Please quote exactly the opening lines of the data, from the first line to the one where "[Добави в желани] (1311, 364)" appears.

Source data
• • •

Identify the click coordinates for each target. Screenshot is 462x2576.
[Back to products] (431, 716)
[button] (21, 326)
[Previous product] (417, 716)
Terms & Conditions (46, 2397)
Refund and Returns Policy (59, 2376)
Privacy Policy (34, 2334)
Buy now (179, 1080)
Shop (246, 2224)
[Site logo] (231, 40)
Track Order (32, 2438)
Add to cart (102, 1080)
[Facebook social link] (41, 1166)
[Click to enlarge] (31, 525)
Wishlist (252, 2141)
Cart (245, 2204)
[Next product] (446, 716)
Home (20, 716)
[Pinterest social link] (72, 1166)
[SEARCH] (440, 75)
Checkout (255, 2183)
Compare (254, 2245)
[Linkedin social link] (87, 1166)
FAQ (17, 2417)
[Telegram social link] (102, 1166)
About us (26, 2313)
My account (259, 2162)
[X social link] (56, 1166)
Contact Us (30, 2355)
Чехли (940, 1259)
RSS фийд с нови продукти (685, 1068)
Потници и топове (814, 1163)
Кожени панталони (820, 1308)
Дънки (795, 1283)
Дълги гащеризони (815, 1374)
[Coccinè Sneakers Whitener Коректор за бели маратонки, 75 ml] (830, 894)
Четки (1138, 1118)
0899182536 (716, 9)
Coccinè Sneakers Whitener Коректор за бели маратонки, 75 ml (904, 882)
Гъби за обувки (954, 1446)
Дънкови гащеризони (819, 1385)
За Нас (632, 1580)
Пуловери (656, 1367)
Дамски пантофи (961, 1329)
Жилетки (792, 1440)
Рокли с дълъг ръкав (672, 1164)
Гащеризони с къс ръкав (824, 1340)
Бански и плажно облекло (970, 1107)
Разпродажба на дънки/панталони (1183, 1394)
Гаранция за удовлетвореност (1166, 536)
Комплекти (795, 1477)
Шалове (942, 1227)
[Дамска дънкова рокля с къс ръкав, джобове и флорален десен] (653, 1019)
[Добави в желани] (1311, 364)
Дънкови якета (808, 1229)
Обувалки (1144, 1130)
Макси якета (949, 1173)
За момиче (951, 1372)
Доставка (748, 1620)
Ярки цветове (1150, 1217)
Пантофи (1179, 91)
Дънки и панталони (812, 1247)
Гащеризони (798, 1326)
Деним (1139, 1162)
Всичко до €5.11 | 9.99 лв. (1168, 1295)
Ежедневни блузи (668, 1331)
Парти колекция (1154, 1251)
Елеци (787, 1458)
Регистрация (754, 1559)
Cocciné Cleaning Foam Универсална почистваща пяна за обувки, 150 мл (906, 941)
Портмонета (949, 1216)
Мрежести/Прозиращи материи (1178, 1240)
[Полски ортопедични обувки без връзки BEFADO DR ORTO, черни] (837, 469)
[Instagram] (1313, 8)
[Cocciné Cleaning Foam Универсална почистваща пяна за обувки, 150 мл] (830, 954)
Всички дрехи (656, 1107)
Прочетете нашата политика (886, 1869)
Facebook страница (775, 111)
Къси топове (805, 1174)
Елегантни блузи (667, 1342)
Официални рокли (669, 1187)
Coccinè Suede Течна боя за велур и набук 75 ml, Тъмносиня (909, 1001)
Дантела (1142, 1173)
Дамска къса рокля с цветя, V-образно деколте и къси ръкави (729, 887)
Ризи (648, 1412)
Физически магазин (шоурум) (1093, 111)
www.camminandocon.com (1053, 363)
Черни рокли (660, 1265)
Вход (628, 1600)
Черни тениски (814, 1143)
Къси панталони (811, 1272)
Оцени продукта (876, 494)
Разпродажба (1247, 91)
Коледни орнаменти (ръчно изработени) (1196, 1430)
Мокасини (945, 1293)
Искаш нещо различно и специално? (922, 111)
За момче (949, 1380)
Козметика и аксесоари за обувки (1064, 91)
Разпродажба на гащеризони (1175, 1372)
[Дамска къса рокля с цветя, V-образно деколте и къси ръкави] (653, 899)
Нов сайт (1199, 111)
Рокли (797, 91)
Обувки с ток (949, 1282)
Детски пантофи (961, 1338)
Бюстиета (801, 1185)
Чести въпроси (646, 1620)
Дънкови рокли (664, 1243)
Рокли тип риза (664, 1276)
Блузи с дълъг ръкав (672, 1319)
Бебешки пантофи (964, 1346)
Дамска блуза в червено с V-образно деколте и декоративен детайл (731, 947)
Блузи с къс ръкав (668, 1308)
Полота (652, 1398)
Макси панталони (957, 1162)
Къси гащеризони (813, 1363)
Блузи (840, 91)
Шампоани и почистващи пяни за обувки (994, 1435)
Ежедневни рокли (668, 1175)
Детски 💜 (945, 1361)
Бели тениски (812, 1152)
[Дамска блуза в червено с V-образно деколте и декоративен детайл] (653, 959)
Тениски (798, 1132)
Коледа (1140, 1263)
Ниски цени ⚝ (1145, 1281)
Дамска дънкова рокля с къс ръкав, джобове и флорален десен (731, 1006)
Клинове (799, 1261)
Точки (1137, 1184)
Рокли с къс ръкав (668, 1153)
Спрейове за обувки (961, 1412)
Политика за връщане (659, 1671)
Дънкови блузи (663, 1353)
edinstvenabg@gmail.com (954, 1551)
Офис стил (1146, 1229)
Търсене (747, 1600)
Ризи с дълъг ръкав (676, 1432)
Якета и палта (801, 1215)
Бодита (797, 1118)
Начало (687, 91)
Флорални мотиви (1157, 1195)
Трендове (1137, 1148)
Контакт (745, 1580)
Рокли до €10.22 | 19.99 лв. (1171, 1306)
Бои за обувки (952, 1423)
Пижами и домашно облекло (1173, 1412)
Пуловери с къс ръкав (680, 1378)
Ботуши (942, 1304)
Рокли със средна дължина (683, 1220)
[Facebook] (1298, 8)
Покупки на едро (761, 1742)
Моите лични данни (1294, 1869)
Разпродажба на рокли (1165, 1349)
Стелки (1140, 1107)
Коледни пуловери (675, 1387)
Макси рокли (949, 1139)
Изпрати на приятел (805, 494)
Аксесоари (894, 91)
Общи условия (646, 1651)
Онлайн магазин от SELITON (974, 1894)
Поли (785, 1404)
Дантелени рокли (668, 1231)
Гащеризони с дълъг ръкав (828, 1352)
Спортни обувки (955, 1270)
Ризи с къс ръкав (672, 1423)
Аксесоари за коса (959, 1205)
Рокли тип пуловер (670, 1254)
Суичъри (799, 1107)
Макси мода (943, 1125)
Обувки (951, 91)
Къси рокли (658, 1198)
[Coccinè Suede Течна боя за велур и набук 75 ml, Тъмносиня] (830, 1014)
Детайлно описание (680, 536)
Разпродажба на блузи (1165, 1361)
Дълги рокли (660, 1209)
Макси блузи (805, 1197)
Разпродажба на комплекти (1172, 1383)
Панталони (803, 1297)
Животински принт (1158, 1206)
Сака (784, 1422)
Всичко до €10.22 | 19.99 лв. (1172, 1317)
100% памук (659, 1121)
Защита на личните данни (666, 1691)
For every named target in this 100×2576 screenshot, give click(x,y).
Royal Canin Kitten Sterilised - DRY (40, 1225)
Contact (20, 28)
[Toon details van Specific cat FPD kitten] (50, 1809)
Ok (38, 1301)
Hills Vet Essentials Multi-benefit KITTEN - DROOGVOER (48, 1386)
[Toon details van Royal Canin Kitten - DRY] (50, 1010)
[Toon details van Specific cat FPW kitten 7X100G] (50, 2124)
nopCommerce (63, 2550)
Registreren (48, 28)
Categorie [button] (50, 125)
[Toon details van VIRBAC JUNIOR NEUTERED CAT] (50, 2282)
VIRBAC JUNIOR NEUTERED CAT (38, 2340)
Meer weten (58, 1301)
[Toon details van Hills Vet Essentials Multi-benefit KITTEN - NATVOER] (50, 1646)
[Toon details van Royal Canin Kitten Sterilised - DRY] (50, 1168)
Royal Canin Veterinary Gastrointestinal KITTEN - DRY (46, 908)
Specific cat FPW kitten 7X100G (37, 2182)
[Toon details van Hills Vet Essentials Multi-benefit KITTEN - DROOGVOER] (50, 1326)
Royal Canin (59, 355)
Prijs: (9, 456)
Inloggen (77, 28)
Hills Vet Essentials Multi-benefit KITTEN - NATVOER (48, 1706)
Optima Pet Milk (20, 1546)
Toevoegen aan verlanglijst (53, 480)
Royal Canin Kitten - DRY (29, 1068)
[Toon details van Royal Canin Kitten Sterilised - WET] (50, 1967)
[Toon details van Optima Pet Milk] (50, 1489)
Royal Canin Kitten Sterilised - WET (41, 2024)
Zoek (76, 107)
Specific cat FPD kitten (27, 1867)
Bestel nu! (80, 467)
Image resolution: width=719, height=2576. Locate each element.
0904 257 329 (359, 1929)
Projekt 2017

• • •

• **Response to this exercise**:
Identify the click coordinates for each target. Screenshot is 462x2576.
[Back to products] (431, 716)
[button] (21, 326)
[Previous product] (417, 716)
Terms & Conditions (46, 2397)
Refund and Returns Policy (59, 2376)
Privacy Policy (34, 2334)
Buy now (179, 1080)
Shop (246, 2224)
[Site logo] (231, 40)
Track Order (32, 2438)
Add to cart (102, 1080)
[Facebook social link] (41, 1166)
[Click to enlarge] (31, 525)
Wishlist (252, 2141)
Cart (245, 2204)
[Next product] (446, 716)
Home (20, 716)
[Pinterest social link] (72, 1166)
[SEARCH] (440, 75)
Checkout (255, 2183)
Compare (254, 2245)
[Linkedin social link] (87, 1166)
FAQ (17, 2417)
[Telegram social link] (102, 1166)
About us (26, 2313)
My account (259, 2162)
[X social link] (56, 1166)
Contact Us (30, 2355)
Чехли (940, 1259)
RSS фийд с нови продукти (685, 1068)
Потници и топове (814, 1163)
Кожени панталони (820, 1308)
Дънки (795, 1283)
Дълги гащеризони (815, 1374)
[Coccinè Sneakers Whitener Коректор за бели маратонки, 75 ml] (830, 894)
Четки (1138, 1118)
0899182536 (716, 9)
Coccinè Sneakers Whitener Коректор за бели маратонки, 75 ml (904, 882)
Гъби за обувки (954, 1446)
Дънкови гащеризони (819, 1385)
За Нас (632, 1580)
Пуловери (656, 1367)
Дамски пантофи (961, 1329)
Жилетки (792, 1440)
Рокли с дълъг ръкав (672, 1164)
Гащеризони с къс ръкав (824, 1340)
Бански и плажно облекло (970, 1107)
Разпродажба на дънки/панталони (1183, 1394)
Гаранция за удовлетвореност (1166, 536)
Комплекти (795, 1477)
Шалове (942, 1227)
[Дамска дънкова рокля с къс ръкав, джобове и флорален десен] (653, 1019)
[Добави в желани] (1311, 364)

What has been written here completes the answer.